• [Your task]:
In the data below, the copy begins at the line containing "Switch to 视频水印 tab" and runs through the last line; repeat those lines exactly, minus the pictures.

START Input material

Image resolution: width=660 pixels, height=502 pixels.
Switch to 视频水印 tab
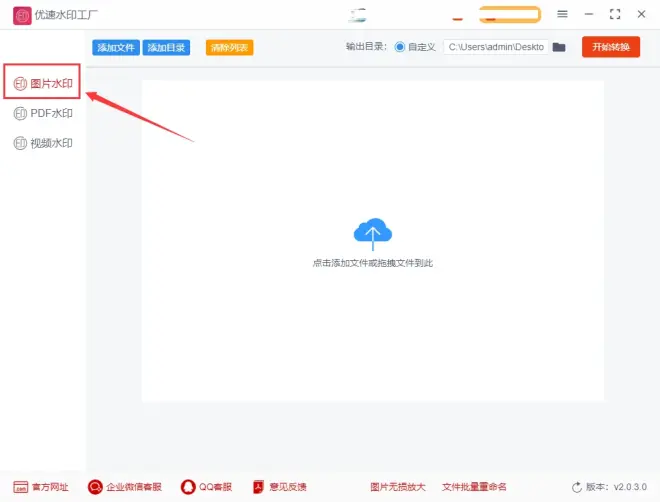click(43, 143)
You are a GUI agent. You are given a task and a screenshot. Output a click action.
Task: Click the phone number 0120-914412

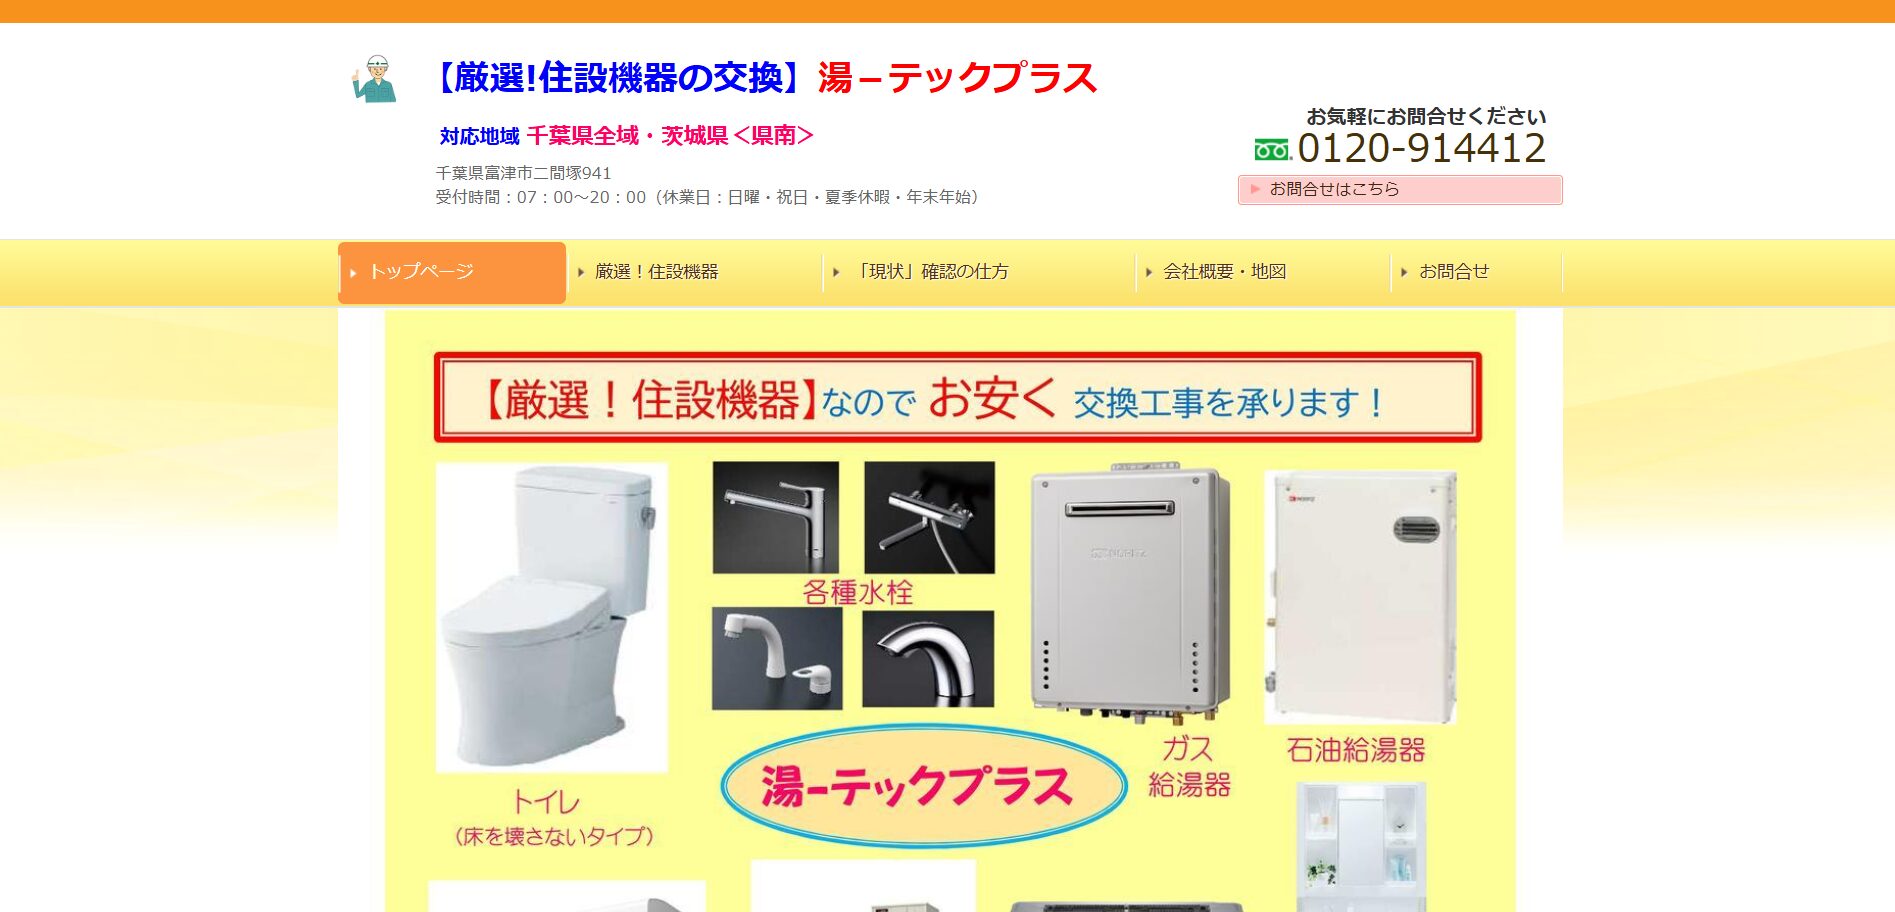click(x=1421, y=149)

END Input material

• [Solution to this task]:
Switch to 视频水印 tab
click(43, 143)
You are a GUI agent. You are given a task and a screenshot. Output a click action.
Task: Click the phone number 0120-914412

click(x=1421, y=149)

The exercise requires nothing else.